Maybe everyone else views list comprehensions as a series of
statements (the syntactic sugar for nested for-loop idea).  However,
if you look at how they can be used, it's completely different than
this.  Specifically, if I write something like this:

   a = [2*x for x in s] + [3*x for x in t]

I certainly don't conceptualize it as being literally expanded into
the following sequence of statements:

   t1 = [ ]
   for x in s:
      t1.append(2*x)
   t2 = [ ]
   for x in t:
      t2.append(3*x)
   a = t1 + t2

 > 
 > I'm not sure it's worth losing the exact correspondence with nested loops;
 > or that it's not worth it either.  Note that "the iterator variables"
 > needn't be bare names:
 > 
 > >>> class x:
 > ...     pass
 > ...
 > >>> [1 for x.i in range(3)]
 > [1, 1, 1]
 > >>> x.i
 > 2
 > >>>
 > 

Hmmm. I didn't realize that you could even do this.    Yes, this would
definitely present a problem.   However, if list comprehensions were
modified not to assign any names in the current scope, it still
seems like this would work (in this case, "x" is already defined and
"x.i" is not creating a new name, but is setting an attribute on
something else).   Couldn't nested scopes be used to implement this
in some manner?

 > > ...
 > > Just as an aside, I have never intentionally used the iterator
 > > variable of a list comprehension after the operation has completed.
 > 
 > Not even in a debugger, when the operation has completed via unexpected
 > exception, and you're desperate to know what the control vrbl was bound to
 > at the time of death?  Or in an exception handler?
 > 

Nope.  I don't make programming mistakes---well, other than this one,
and well, all of those other ones :-).

 > Another principled model is possible, where
 > 
 >     [f(i) for i in whatever]
 > 
 > is treated like
 > 
 >     (lambda: [f(i) for i in whatever])()
 > 
 > >>> i = 12
 > >>> (lambda: [i**2 for i in range(4)])()
 > [0, 1, 4, 9]
 > >>> i
 > 12
 > >>>
 > 
 > That's more like Haskell does it.  But the day we explain a Python construct
 > in terms of a lambda transformation is the day Guido kills all of us <wink>.

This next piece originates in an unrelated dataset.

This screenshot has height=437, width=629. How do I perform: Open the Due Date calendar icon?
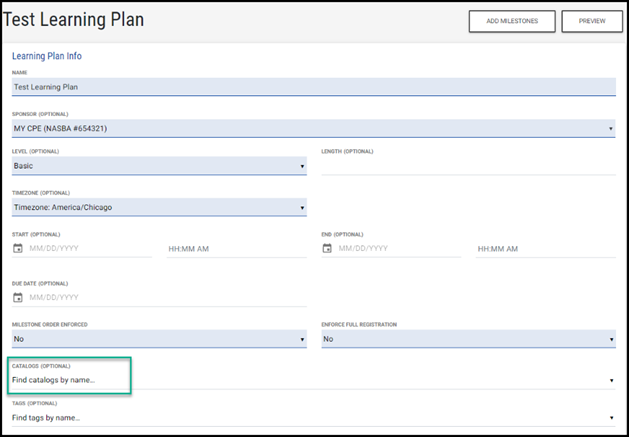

Ah yes, well this is exactly the kind of behavior that seems most
natural to me.   It's also the behavior that everyone expected went I
went around to the various Python hackers in the department and asked
them about it yesterday.

I suppose I could just write this:

  a = (lambda s: [2*i for i in s])(s)

However, that's pretty ugly.

In any case, I'm mostly just curious if anyone else has been bitten by
the problem I've described.  I would certainly love to see a fix for
it (I would even volunteer to work on a prototype implementation if
there is interest). On the other hand, if no changes are deemed
necessary, we should at least try to better emphasize this behavior in the
documentation--perhaps encouraging people to use private names.  For
example:

   a = [_i*2 for _i in t]

(although, I have to say that this just looks like a gross hack--I'd
rather not have to resort to doing this).

Cheers,

Dave